_What the task requires:_ Faithfully repeat each entry below, minus the pictures.

_Source data:_
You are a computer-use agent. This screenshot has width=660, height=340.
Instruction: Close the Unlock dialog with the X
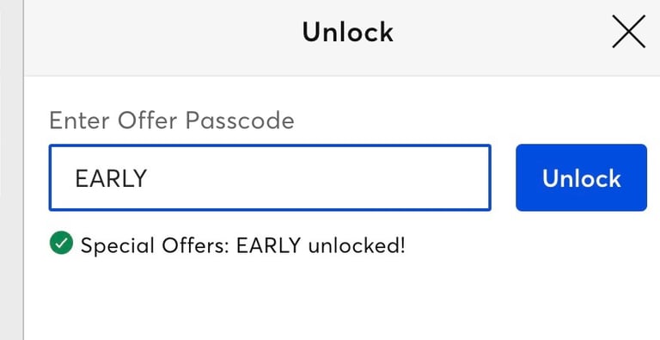pyautogui.click(x=628, y=32)
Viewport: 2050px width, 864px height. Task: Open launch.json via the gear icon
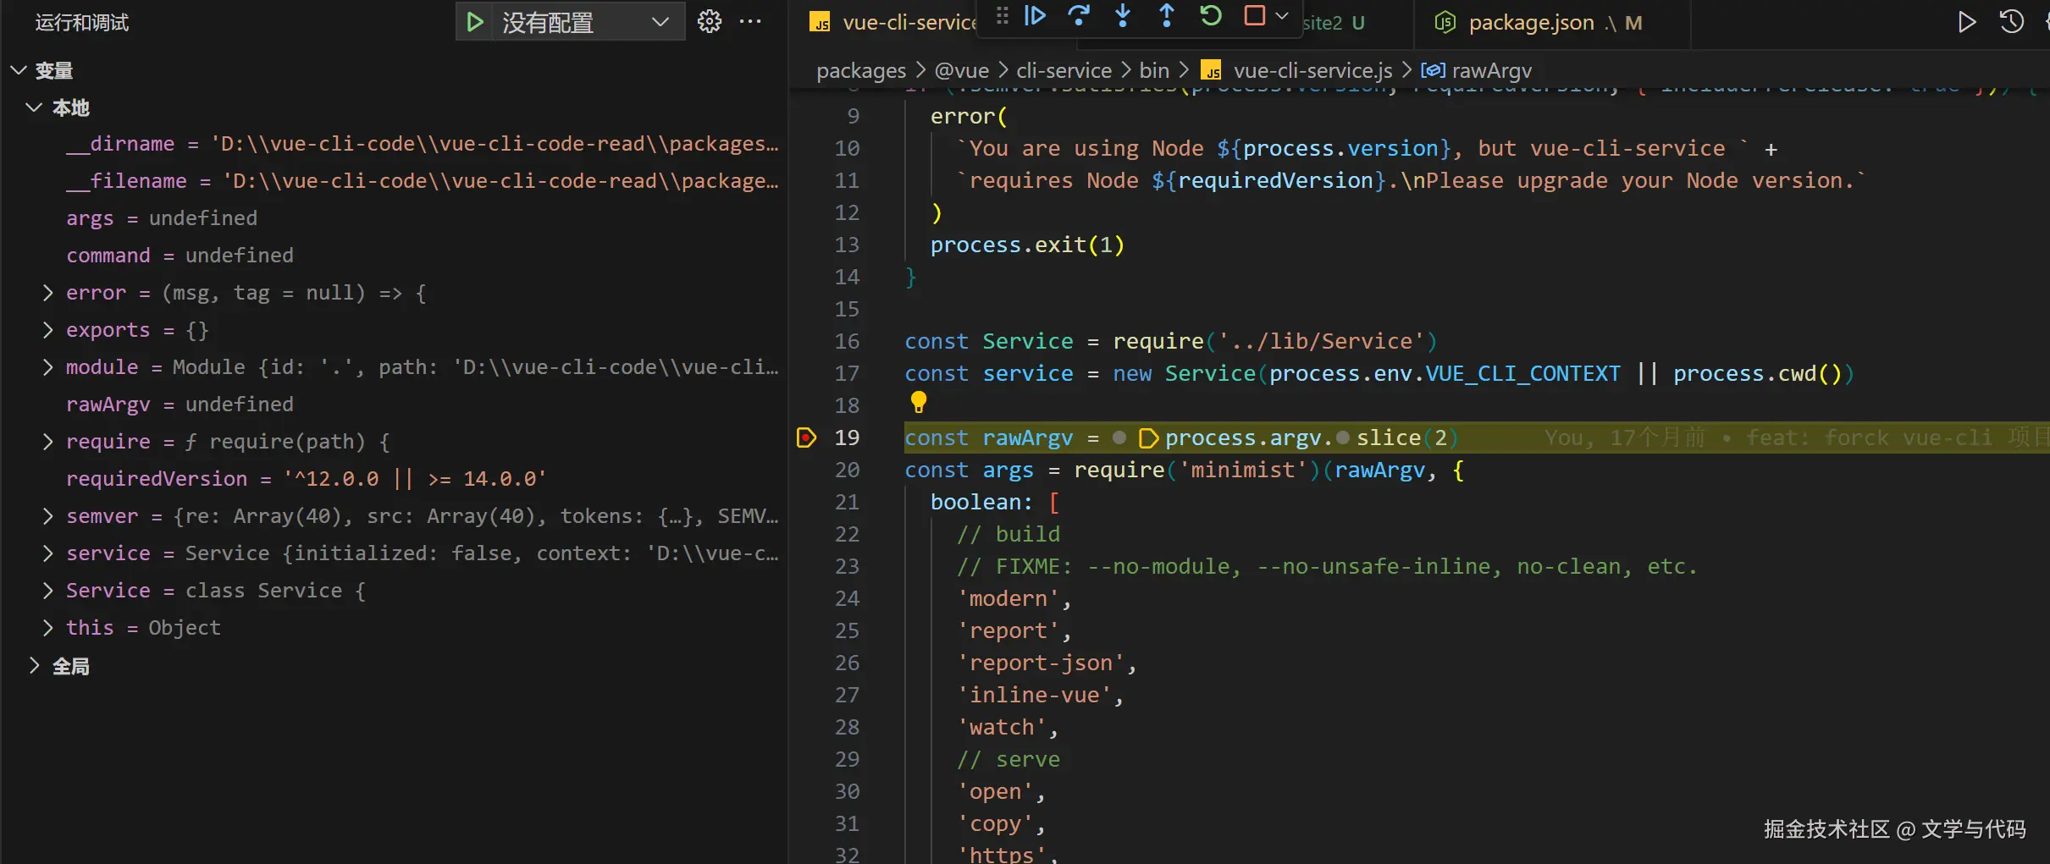[710, 22]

_Answer section:_
You are a computer-use agent. This screenshot has width=660, height=340.
Instruction: Close the Unlock dialog with the X
pyautogui.click(x=628, y=32)
Viewport: 2050px width, 864px height. Task: Open launch.json via the gear icon
[710, 22]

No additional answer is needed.